NEC、光通信の新技術を開発 衛星間のデータ転送遅延半減、遅延変動1/30に

Credit: 日本電気株式会社 プレスリリース

2025年11月27日、日本電気株式会社(東京都港区、取締役 代表執行役社長兼CEO:森田隆之、以下NEC)は、光通信衛星コンステレーションの構築に不可欠なネットワーク制御技術を開発したと発表しました。

複数の衛星が連携して機能する衛星コンステレーションのネットワークでは、衛星同士の距離が常に変動するため衛星の経路の探索・制御が難しく通信の変動が大きくなること、また、地上局と接続する衛星が頻繁に切り替わるため、切り替え時にデータが一部損失する、データの到着順がバラバラになり通信の遅延が変動するという課題がありました。

今回NECが発表した新技術では、この課題に対し、衛星の距離(遅延)変動を計算可能なモデルをつくることで最適な経路探索・制御を実現。データ転送遅延を従来から半減させるとともに、このモデルを利用してデータが届くまでの時間や経路が途切れるタイミングを予測、それに合わせてデータを送る仕組みを開発し、遅延変動を従来の1/30に抑制することが可能になったとしています。
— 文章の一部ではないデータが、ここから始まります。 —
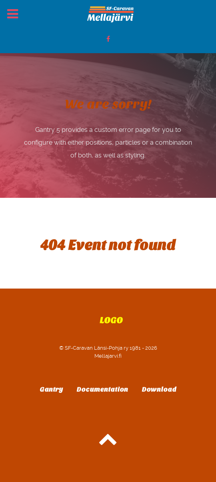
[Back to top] (108, 443)
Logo (111, 320)
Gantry (51, 389)
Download (159, 389)
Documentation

NECでは、この技術は宇宙と地上の通信を低遅延・高信頼にし、大容量のデータでも安定的かつスムーズに通信できるだけでなく、災害時の状況把握や自動運転といった用途にも活用できるとしています。

韓国、ロケット「ヌリ」の打上げに成功 13機の衛星を軌道に投入

打上げ配信のアーカイブ動画
Credit: KASA YouTube

現地時間の2025年11月27日午後11時27分、韓国航空宇宙庁(Korea AeroSpace Administration:KASA)は、同国高興郡にある羅老(ナロ)宇宙センターから、ロケット「ヌリ」の打上げを行い、成功しました。
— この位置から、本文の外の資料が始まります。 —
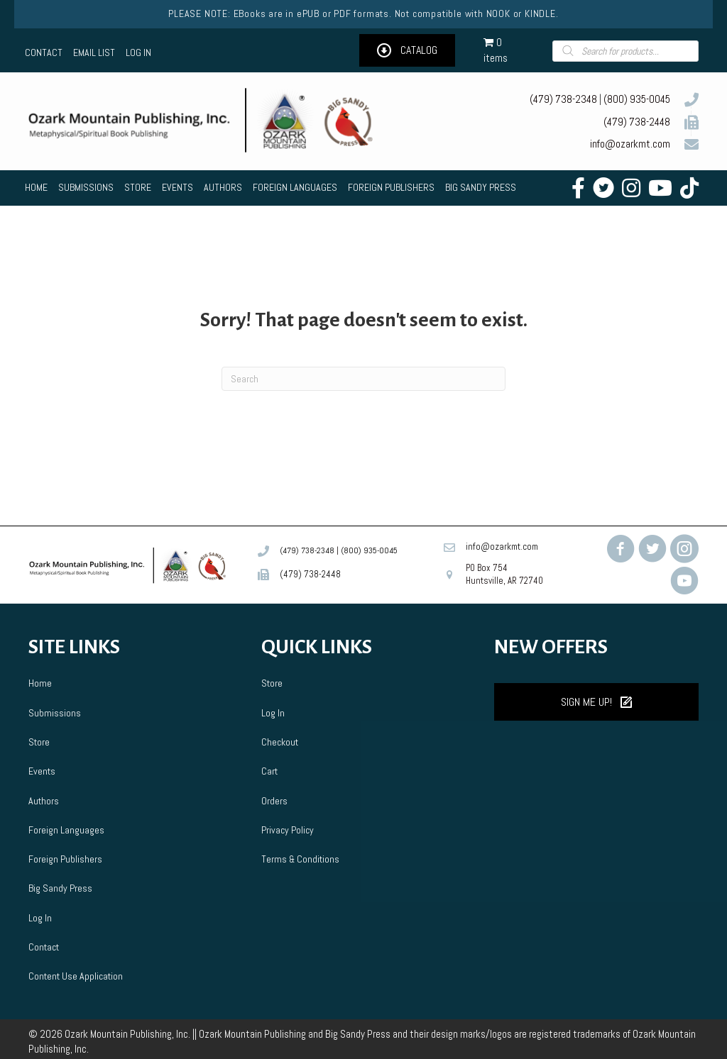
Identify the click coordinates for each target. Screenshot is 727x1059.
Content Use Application (75, 976)
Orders (274, 800)
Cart (269, 771)
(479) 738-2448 (636, 121)
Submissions (54, 712)
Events (41, 771)
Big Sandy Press (60, 888)
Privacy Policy (287, 830)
ヌリの打上げは4回目で、今回はKASAの地球観測衛星「Compact Advanced Satellite 500 3(CAS500-3)」を含め13機の衛星を搭載し、衛星はいずれも所定の軌道に投入されました。

中国、商業宇宙部門の発展に向けた2カ年の行動計画を発表 「中国版宇宙戦略基金」創設か

2025年11月25日、中国における宇宙政策推進の中心的組織の一つである国家航天局(China National Space Administration:CNSA)は、2025~2027年にかけての行動計画「商業宇宙飛行の高品質かつ安全な発展の促進に関する行動計画」を発表しました(CNSAによる発表〔中国語〕)。

行動計画の冒頭では、同計画は、商業宇宙セグメントを国の宇宙開発計画に組み込んで政策・規制環境を構築するとともに、開発効率を全面的に向上させ、「宇宙強国」の実現を支援するものと説明されています。

また、主要施策として、(1)イノベーションと創造性の強化、(2)資源の効率的活用、(3)産業の発展・拡大の促進、(4)優れた産業管理とサービスの提供、(5)サプライチェーン全体の安全監視の強化、という5分野が定められており、各分野で合計22の実施事項が記載されています。

中でも、(3)産業の発展・拡大の促進では、「商業航空宇宙開発領域への投融資制度を整備し、国家商業航空宇宙開発基金を創設する」との記載があり、日本の「宇宙戦略基金」に似た仕組みが創設されるようにも読み取れます。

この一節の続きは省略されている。